WORK REQUEST ▸ Under this line are the records; write out word for word the part that begins at the line containing "Serie de Bancos" and ends at the line containing "WHY TP? (54, 14)", and no more.

DATA EXCERPTS ▸
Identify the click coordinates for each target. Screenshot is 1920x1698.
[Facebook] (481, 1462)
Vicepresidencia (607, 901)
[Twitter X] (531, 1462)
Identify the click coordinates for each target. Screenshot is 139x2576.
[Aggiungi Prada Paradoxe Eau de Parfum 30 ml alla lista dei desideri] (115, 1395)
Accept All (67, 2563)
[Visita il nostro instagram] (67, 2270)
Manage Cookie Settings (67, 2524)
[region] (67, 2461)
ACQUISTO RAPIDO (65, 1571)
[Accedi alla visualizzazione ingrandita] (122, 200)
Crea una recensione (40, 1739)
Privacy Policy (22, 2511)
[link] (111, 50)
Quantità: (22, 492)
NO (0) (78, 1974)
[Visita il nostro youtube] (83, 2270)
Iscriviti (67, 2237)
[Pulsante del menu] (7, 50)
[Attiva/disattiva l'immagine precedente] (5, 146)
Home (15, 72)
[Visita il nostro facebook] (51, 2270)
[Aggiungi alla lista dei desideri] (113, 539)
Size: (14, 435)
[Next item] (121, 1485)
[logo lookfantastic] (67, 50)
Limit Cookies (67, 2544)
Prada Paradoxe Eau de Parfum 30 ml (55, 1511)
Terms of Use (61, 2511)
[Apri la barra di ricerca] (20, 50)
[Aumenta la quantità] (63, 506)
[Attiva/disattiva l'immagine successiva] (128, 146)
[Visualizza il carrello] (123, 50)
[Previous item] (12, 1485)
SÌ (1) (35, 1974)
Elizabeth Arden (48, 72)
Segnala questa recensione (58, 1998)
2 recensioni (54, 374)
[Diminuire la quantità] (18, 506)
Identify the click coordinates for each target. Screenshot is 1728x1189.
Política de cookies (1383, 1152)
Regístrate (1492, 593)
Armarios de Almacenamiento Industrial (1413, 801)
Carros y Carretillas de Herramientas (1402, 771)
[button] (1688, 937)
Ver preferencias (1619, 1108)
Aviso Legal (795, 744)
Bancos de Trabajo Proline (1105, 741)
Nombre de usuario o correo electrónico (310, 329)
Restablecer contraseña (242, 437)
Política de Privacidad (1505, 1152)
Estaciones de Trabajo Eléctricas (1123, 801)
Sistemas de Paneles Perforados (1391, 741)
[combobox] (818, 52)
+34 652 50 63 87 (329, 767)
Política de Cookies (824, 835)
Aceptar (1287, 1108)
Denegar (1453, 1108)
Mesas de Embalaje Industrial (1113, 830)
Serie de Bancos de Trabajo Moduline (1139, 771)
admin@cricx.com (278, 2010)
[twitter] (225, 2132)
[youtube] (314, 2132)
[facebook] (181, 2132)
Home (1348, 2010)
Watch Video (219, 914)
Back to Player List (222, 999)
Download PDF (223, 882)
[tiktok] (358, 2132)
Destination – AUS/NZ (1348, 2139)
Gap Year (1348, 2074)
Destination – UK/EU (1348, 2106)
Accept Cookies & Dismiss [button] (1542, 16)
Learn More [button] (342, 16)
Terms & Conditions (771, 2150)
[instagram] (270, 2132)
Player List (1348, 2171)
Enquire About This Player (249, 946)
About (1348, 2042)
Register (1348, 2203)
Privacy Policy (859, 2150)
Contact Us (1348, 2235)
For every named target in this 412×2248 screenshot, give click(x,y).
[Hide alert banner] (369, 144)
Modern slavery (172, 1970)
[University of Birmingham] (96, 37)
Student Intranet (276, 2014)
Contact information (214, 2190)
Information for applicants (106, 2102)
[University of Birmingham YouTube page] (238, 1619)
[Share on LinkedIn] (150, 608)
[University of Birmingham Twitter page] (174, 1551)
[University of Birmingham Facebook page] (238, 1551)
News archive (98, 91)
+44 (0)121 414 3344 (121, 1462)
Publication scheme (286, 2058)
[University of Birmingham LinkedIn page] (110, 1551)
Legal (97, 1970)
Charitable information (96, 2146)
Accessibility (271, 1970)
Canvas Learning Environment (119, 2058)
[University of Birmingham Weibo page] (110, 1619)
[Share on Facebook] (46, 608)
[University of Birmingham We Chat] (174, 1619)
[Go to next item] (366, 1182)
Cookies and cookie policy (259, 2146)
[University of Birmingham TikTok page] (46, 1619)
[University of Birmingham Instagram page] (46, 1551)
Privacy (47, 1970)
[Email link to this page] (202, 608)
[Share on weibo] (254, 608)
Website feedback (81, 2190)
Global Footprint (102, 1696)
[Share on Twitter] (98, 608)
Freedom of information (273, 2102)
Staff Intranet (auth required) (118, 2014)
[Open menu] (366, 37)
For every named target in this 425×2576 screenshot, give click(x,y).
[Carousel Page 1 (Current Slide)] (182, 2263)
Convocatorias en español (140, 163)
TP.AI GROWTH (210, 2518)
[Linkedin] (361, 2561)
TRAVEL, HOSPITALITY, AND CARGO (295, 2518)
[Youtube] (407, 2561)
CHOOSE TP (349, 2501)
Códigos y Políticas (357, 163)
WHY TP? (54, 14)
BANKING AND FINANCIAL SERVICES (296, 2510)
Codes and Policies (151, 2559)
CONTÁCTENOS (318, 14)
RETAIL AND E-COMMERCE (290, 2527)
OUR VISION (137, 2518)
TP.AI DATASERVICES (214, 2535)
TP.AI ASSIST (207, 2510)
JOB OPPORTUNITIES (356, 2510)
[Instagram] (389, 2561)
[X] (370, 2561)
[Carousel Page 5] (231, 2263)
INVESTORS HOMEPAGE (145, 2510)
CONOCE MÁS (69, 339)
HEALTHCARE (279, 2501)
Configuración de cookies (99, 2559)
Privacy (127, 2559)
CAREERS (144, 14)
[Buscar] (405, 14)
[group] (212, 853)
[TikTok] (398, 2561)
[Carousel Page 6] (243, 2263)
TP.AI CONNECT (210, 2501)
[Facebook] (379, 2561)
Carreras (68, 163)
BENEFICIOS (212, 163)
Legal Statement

ANSWER FOR THIS EXERCISE ▸
Serie de Bancos de Trabajo Moduline (1139, 771)
admin@cricx.com (278, 2010)
[twitter] (225, 2132)
[youtube] (314, 2132)
[facebook] (181, 2132)
Home (1348, 2010)
Watch Video (219, 914)
Back to Player List (222, 999)
Download PDF (223, 882)
[tiktok] (358, 2132)
Destination – AUS/NZ (1348, 2139)
Gap Year (1348, 2074)
Destination – UK/EU (1348, 2106)
Accept Cookies & Dismiss [button] (1542, 16)
Learn More [button] (342, 16)
Terms & Conditions (771, 2150)
[instagram] (270, 2132)
Player List (1348, 2171)
Enquire About This Player (249, 946)
About (1348, 2042)
Register (1348, 2203)
Privacy Policy (859, 2150)
Contact Us (1348, 2235)
For every named target in this 412×2248 screenshot, give click(x,y).
[Hide alert banner] (369, 144)
Modern slavery (172, 1970)
[University of Birmingham] (96, 37)
Student Intranet (276, 2014)
Contact information (214, 2190)
Information for applicants (106, 2102)
[University of Birmingham YouTube page] (238, 1619)
[Share on LinkedIn] (150, 608)
[University of Birmingham Twitter page] (174, 1551)
[University of Birmingham Facebook page] (238, 1551)
News archive (98, 91)
+44 (0)121 414 3344 (121, 1462)
Publication scheme (286, 2058)
[University of Birmingham LinkedIn page] (110, 1551)
Legal (97, 1970)
Charitable information (96, 2146)
Accessibility (271, 1970)
Canvas Learning Environment (119, 2058)
[University of Birmingham Weibo page] (110, 1619)
[Share on Facebook] (46, 608)
[University of Birmingham We Chat] (174, 1619)
[Go to next item] (366, 1182)
Cookies and cookie policy (259, 2146)
[University of Birmingham TikTok page] (46, 1619)
[University of Birmingham Instagram page] (46, 1551)
Privacy (47, 1970)
[Email link to this page] (202, 608)
[Share on weibo] (254, 608)
Website feedback (81, 2190)
Global Footprint (102, 1696)
[Share on Twitter] (98, 608)
Freedom of information (273, 2102)
Staff Intranet (auth required) (118, 2014)
[Open menu] (366, 37)
For every named target in this 425×2576 screenshot, give click(x,y).
[Carousel Page 1 (Current Slide)] (182, 2263)
Convocatorias en español (140, 163)
TP.AI GROWTH (210, 2518)
[Linkedin] (361, 2561)
TRAVEL, HOSPITALITY, AND CARGO (295, 2518)
[Youtube] (407, 2561)
CHOOSE TP (349, 2501)
Códigos y Políticas (357, 163)
WHY TP? (54, 14)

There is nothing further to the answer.